Announcing half-year profits of pounds 38.6m compared with pounds 17.3m last year, the chief executive, Bill Cockburn, restated that turning around WH Smith would be a four-year job but stressed that the company was moving in the right direction.
"The group has been focused on its core activities, management has been strengthened and efficiency has been improved," he said. "But until we can demonstrate that we can grow the business I think there will still be a reservation about our progress." He admitted that first-half sales growth was "not that good".
As part of the campaign to revitalise the core WH Smith chain, the group is testing a new blue logo on its shop fronts. The signage is on trial at a handful of stores and features an exclamation mark at the end of the name though this may be jettisoned. If successful, the new look will be rolled out to all stores and will signal the end of Smith's orange and brown identity.
Sales at the core WH Smith chain grew by just 1.5 per cent in the seven months to 30 November and at the same rate over Christmas. The number of product lines has been cut by 30 per cent and the number of suppliers reduced. This space will be used to develop more Discovery zones for children. These areas, which group together books, games and multimedia products, have been tested in larger branches and will be added across the chain over the next two years. Music will be added to a further 90 stores.

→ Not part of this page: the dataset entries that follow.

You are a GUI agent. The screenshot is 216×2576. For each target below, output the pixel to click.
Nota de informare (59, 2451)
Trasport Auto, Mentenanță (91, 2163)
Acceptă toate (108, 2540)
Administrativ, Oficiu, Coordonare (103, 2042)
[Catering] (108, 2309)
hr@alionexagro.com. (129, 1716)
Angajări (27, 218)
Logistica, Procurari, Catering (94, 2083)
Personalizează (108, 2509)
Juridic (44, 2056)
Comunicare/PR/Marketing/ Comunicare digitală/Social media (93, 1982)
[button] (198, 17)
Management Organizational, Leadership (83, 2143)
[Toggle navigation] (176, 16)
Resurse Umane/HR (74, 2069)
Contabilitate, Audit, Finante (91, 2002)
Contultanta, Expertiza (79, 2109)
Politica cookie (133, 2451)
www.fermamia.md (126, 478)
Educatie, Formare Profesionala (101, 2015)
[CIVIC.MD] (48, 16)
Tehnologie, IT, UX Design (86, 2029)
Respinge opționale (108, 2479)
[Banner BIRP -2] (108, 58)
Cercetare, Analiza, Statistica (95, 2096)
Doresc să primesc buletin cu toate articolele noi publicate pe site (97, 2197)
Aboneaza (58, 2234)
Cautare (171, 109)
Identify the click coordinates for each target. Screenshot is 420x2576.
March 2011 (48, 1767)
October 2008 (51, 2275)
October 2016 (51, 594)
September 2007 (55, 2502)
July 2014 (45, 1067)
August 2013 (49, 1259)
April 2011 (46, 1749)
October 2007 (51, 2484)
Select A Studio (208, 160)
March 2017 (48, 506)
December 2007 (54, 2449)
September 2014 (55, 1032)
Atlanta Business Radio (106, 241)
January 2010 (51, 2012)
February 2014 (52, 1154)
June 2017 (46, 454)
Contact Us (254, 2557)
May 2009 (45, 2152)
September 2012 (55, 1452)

Mr Cockburn said WH Smith still had to improve stock availability, store layouts and the company culture to one that encouraged more innovation.
Group like-for-like sales grew by 2 per cent in the period. Of the remaining chains, Waterstones was the star performer with like-for-like sales 9 per cent higher and profits 23 per cent ahead at pounds 9.1m.

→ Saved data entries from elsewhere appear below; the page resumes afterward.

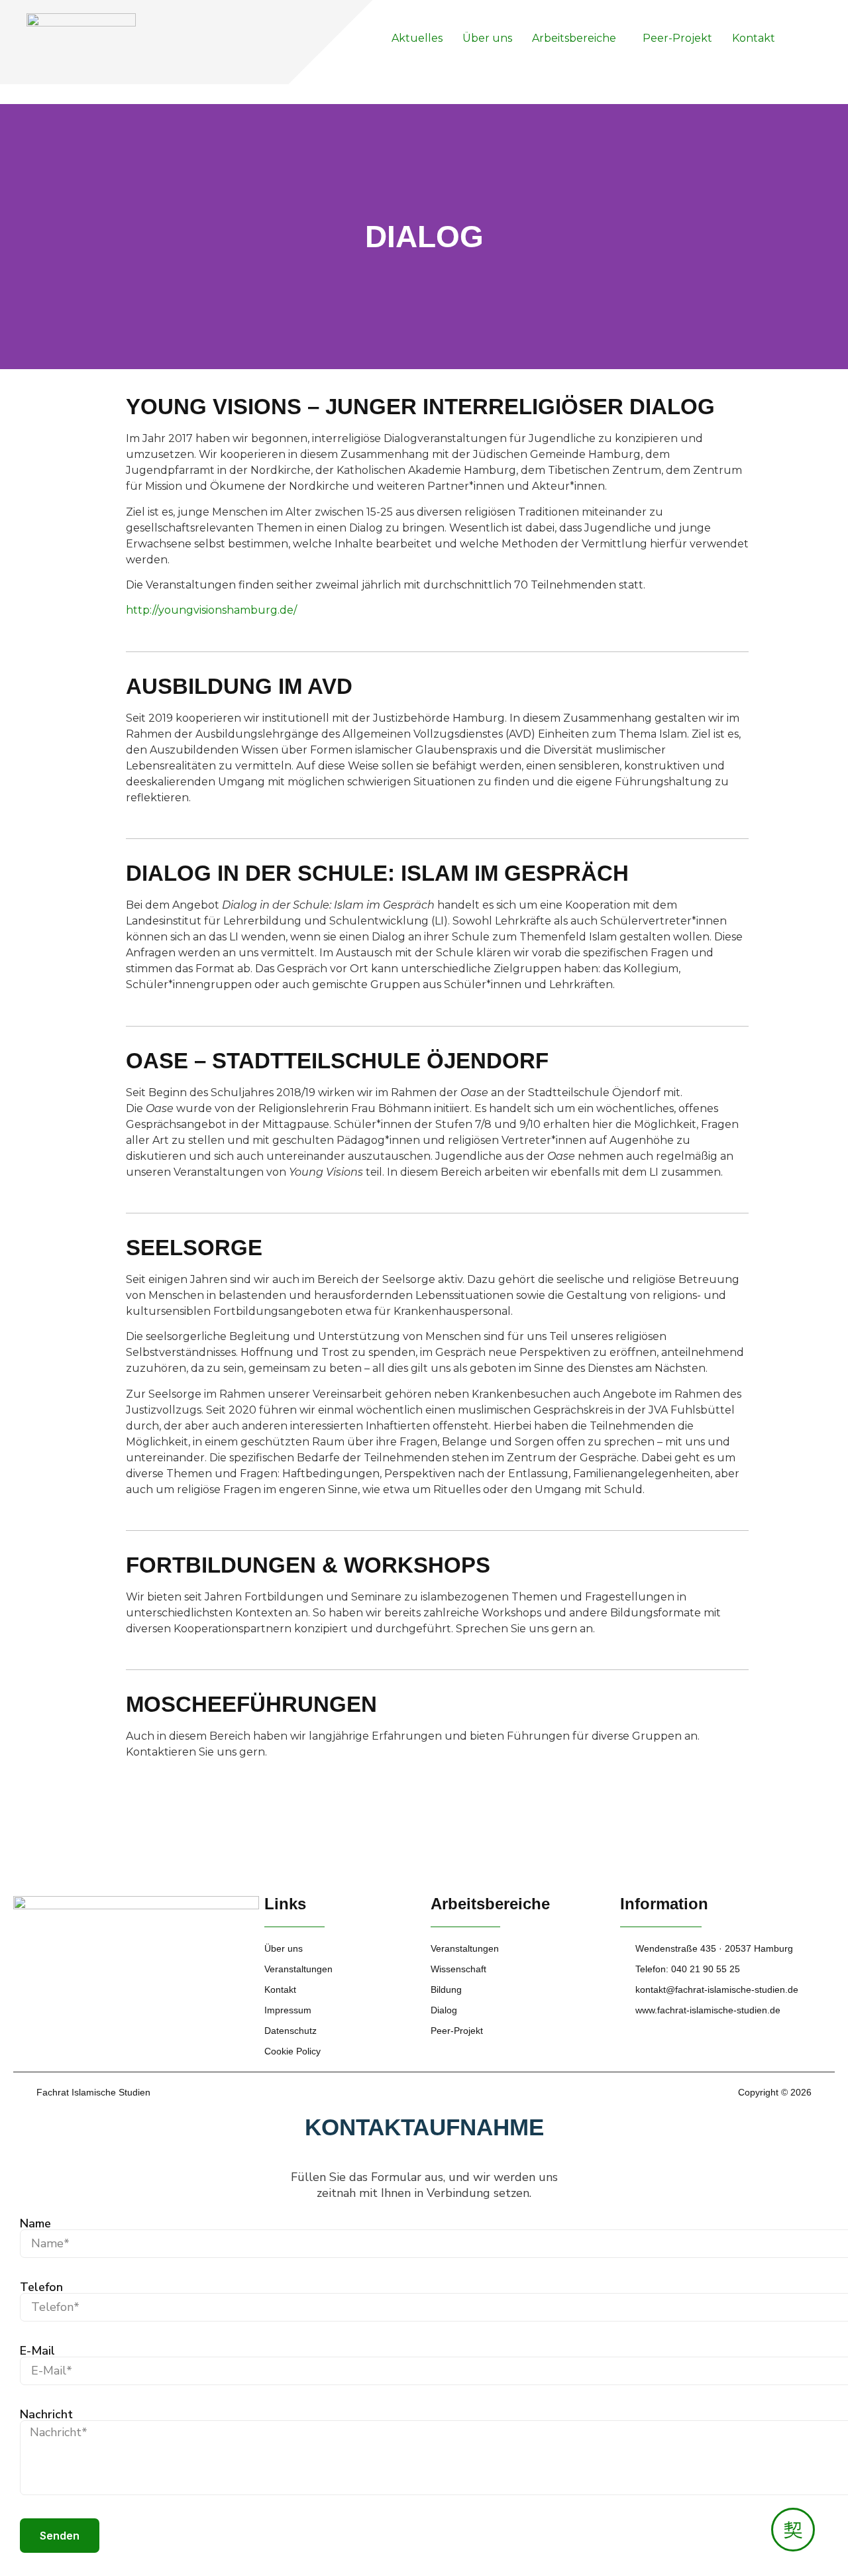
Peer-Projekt (677, 38)
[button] (577, 38)
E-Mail (37, 2351)
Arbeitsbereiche (574, 38)
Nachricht (46, 2414)
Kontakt (753, 38)
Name (35, 2223)
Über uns (487, 38)
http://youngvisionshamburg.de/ (211, 610)
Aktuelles (417, 38)
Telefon (41, 2287)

But Virgin Our Price performed poorly with sales 2 per cent lower. The group slid into a pounds 1.4m loss in the first half compared with a pounds 2.9m profit last time. Mr Cockburn blamed a poor roster of new album and video releases in 1996.
Of WH Smith's US businesses, its music chain, The Wall, increased losses to pounds 3.4m.
Group sales in the six months to 30 November were marginally lower at pounds 1.29bn due to disposals. The half-year dividend was maintained at 5.25p. The shares closed 4.5p higher at 434.5p.